### What you are asked to do
Line count for "height": give the number of lines in the records below that hold it, and nothing else.

---------- Material for this task

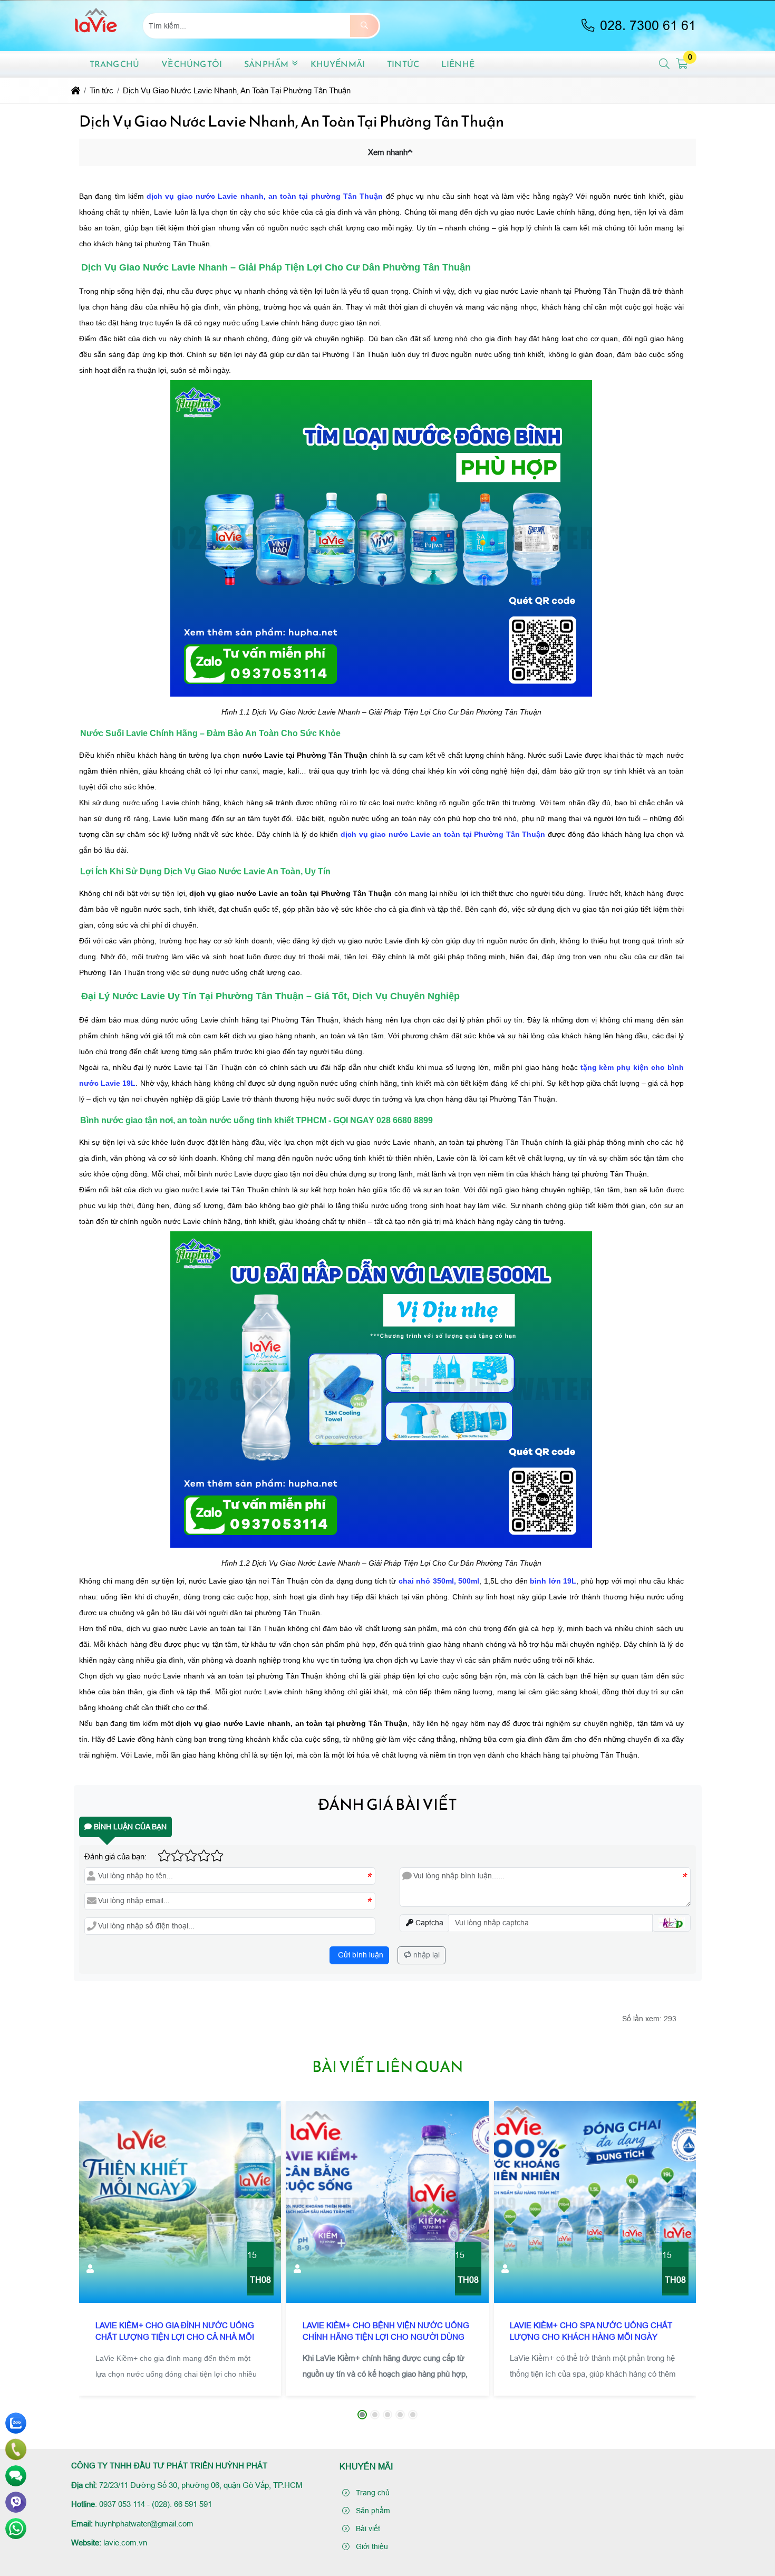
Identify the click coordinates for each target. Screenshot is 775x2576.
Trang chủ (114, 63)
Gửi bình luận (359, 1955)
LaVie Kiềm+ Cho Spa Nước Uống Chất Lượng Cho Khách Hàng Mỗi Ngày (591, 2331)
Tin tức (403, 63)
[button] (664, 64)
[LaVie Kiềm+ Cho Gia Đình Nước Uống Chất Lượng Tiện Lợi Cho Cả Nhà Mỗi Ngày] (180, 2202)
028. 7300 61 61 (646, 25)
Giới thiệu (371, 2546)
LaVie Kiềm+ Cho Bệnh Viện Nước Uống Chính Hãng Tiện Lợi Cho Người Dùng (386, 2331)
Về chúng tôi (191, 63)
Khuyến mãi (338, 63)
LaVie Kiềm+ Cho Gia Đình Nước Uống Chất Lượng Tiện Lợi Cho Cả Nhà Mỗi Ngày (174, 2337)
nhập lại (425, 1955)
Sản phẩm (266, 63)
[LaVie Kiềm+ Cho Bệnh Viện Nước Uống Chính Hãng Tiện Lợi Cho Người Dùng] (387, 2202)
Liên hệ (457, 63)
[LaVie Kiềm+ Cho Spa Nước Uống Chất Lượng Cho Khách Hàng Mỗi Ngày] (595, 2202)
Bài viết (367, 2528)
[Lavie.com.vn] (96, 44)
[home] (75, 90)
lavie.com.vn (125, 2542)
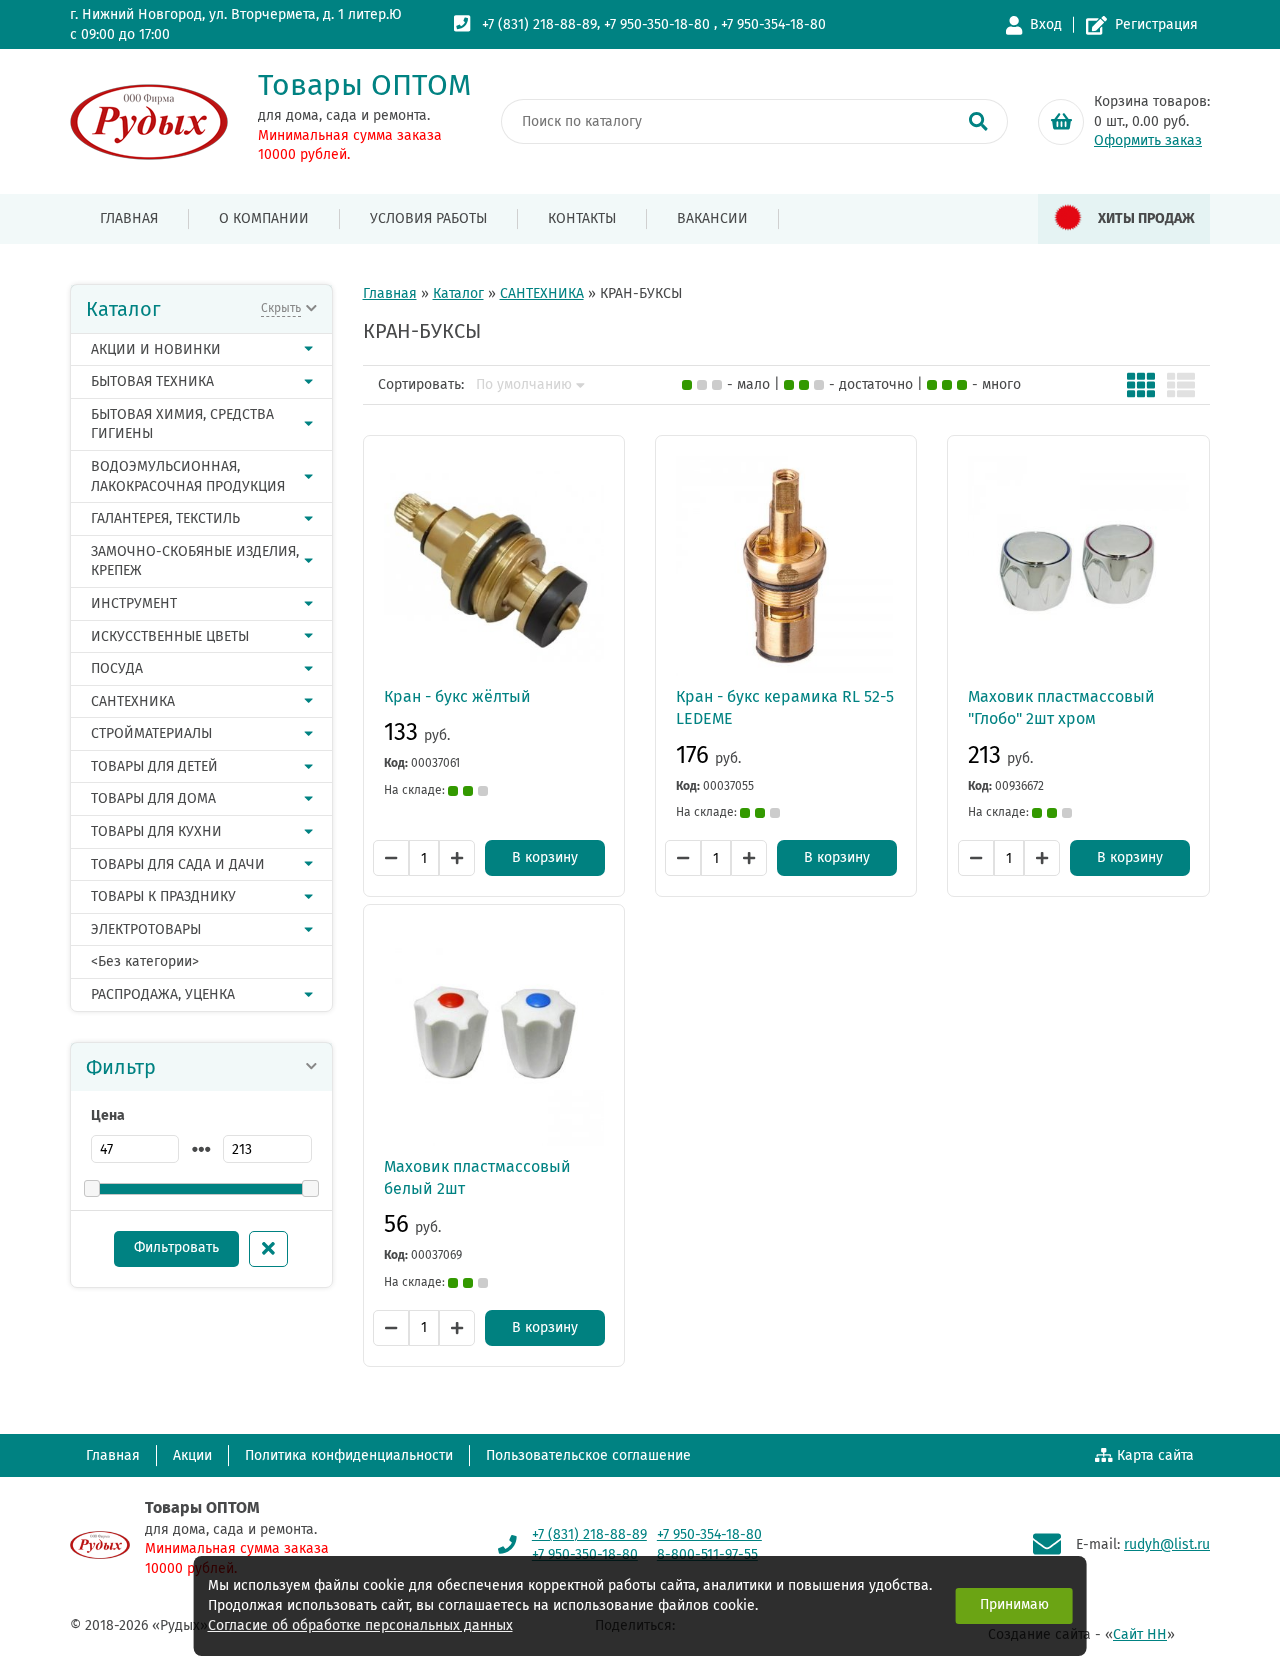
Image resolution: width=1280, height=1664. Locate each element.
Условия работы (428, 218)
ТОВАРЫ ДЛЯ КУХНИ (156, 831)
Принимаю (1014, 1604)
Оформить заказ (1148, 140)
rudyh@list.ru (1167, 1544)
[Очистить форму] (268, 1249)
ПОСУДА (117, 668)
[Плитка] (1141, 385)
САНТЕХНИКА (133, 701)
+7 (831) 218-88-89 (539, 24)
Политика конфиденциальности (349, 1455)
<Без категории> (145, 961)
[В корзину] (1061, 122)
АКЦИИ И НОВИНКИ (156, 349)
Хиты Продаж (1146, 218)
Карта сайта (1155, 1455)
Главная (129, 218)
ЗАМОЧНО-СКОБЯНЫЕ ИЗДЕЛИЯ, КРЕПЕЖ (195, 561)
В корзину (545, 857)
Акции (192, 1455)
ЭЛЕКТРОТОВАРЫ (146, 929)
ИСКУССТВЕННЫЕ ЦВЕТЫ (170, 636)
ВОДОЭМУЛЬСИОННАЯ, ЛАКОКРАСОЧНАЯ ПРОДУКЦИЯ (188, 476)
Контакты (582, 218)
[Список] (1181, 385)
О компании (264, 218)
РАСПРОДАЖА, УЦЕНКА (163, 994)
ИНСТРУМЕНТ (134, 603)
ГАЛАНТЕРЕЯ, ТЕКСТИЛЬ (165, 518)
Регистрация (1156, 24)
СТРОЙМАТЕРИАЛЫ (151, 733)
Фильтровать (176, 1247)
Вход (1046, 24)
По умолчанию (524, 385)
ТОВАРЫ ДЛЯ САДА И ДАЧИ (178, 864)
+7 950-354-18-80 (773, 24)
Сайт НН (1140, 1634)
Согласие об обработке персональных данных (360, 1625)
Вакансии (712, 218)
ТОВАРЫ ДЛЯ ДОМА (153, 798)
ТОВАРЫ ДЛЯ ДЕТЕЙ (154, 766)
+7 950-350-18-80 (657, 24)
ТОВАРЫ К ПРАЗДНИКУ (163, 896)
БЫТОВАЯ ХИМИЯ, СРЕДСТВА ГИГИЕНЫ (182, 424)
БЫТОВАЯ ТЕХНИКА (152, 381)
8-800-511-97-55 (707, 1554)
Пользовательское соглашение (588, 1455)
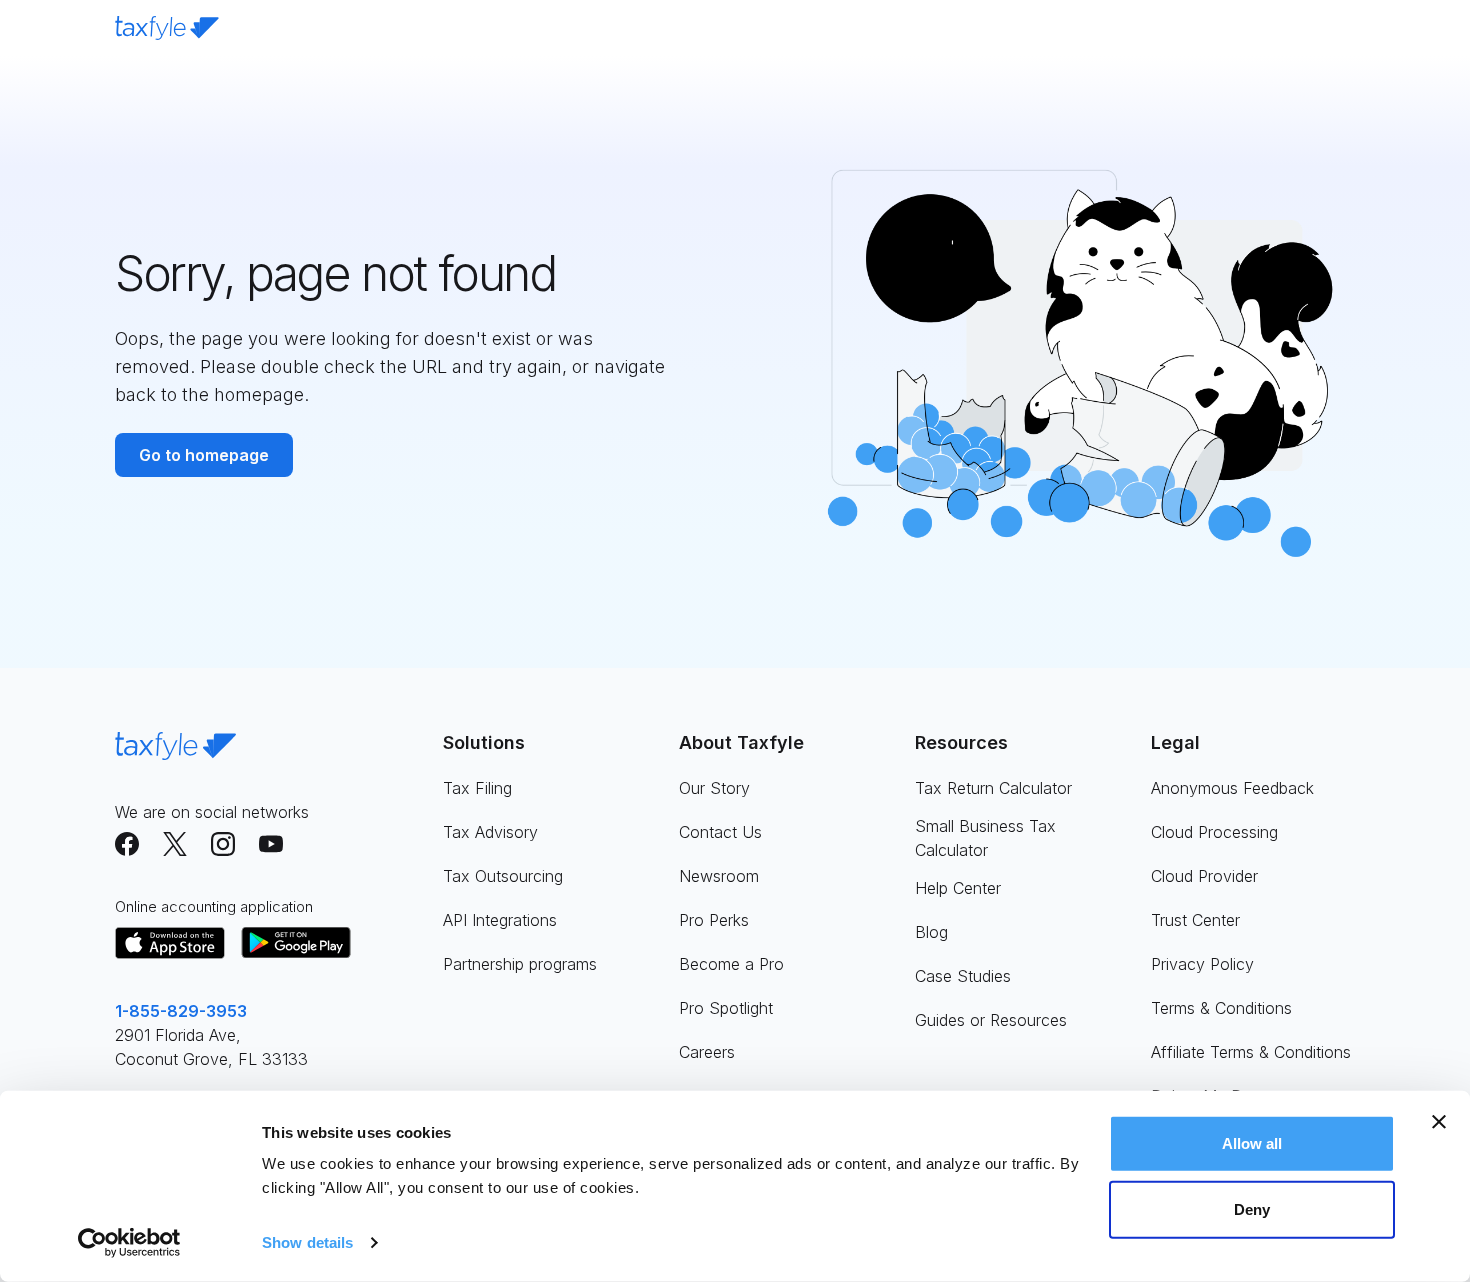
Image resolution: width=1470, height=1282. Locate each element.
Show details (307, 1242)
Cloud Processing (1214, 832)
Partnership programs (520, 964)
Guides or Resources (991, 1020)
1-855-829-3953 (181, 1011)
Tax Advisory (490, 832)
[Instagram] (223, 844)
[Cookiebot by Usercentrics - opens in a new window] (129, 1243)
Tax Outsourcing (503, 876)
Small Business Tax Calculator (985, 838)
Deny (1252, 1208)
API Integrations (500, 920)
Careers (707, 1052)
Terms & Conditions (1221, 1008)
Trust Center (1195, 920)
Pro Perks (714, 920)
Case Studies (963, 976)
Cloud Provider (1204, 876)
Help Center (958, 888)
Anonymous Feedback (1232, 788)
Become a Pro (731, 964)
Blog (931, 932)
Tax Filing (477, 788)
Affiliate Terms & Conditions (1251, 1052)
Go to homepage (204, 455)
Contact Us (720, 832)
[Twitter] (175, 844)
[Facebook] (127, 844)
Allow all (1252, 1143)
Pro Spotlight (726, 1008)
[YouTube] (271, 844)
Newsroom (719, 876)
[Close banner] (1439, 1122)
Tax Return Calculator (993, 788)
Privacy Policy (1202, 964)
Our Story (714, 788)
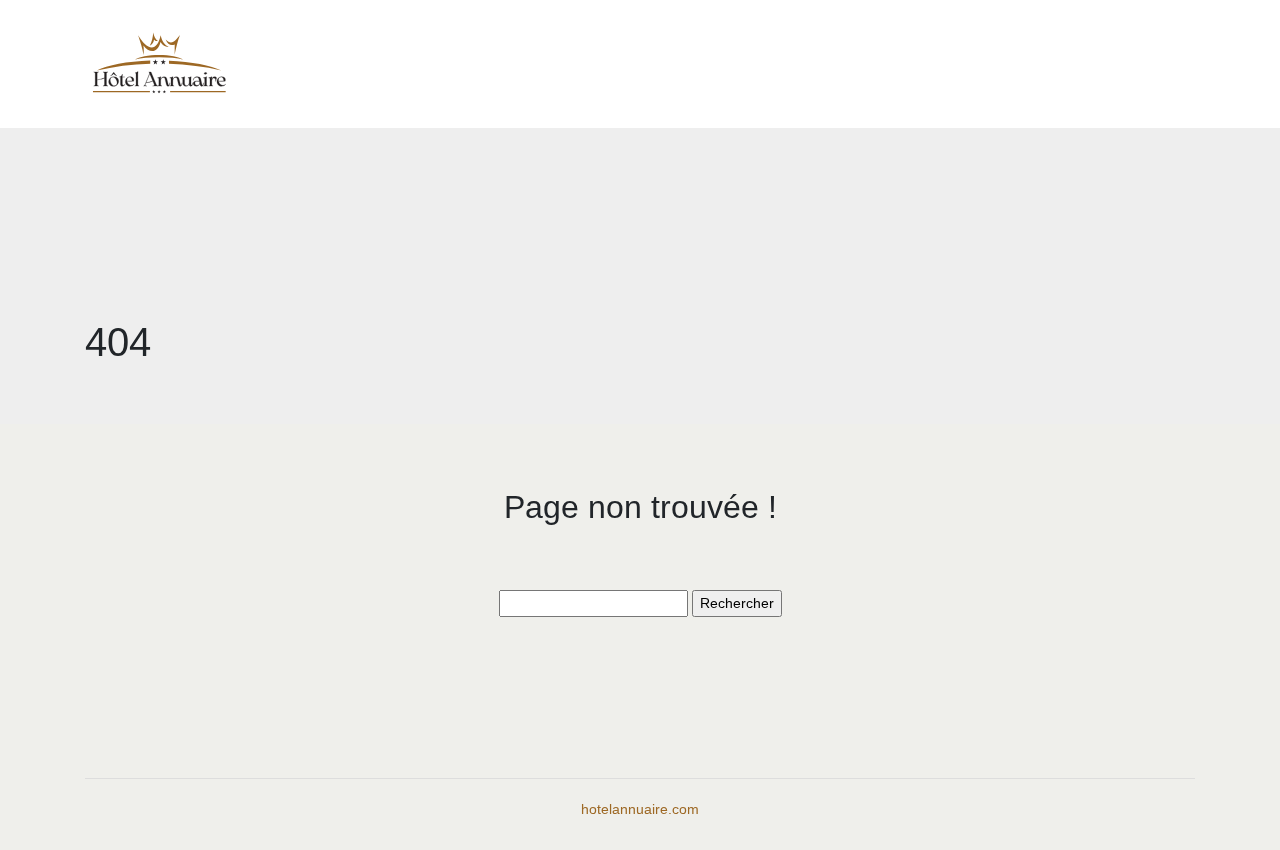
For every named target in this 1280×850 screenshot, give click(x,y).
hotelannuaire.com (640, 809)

--------------------

### Problem solution
2